Acidic phospholipids and saposins associations are involved in the degradation process of glycosphingolipids/sphingolipids in late endosomes/lysosomes. In this report, we showed the colocalization of saposin C and lysobisphosphatidic acid (LBPA) in human fibroblasts by using cytoimmunofluorescence analysis. This colocalization pattern was not seen with other saposins. Large numbers of saposins A, B, and D illustrated the staining patterns that differ from LBPA. In addition, ingested anti-LBPA antibody altered the location of saposin C in human wild-type fibroblasts. In vitro assays demonstrated that saposin C at nM concentrations induced membrane fusion of LBPA containing phospholipid vesicles.
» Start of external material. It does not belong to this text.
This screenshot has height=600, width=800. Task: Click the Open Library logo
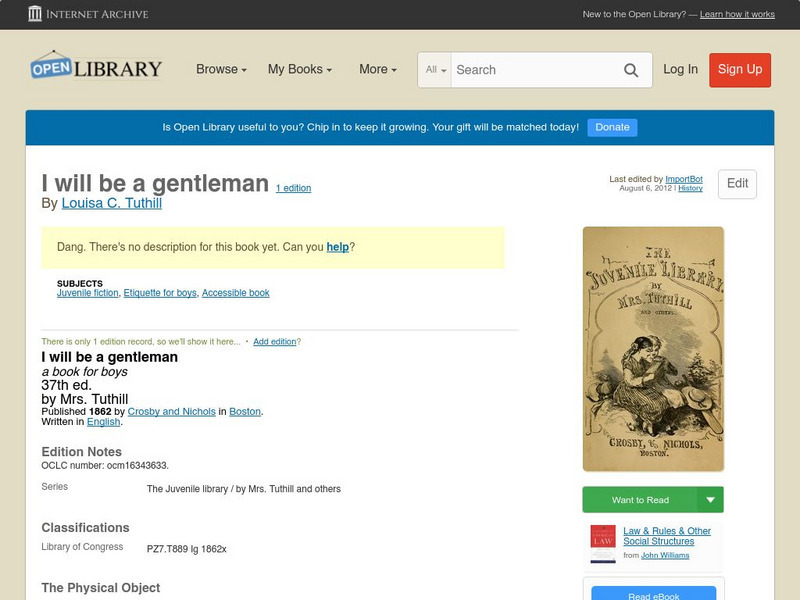95,67
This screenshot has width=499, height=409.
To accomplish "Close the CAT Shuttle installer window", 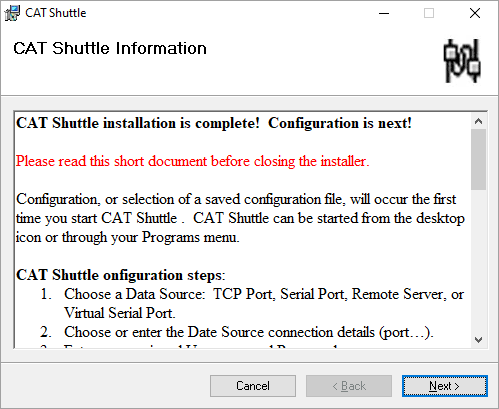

Under the same condition, other saposins had no fusion induction on these vesicles. These results suggested a specific interaction between saposin C and LBPA. Total saposin-deficient fibroblasts showed a massive accumulation of multivesicular bodies (MVBs) by electron microscopic analysis. No significant increase of MVBs was found in saposins A and B deficient cells. Interestingly, the accumulated MVBs were significantly reduced by loading saposin C alone into the total saposin-deficient cells. Therefore, we propose that saposin C-LBPA interaction plays a role in the regulation of MVB formation in cells.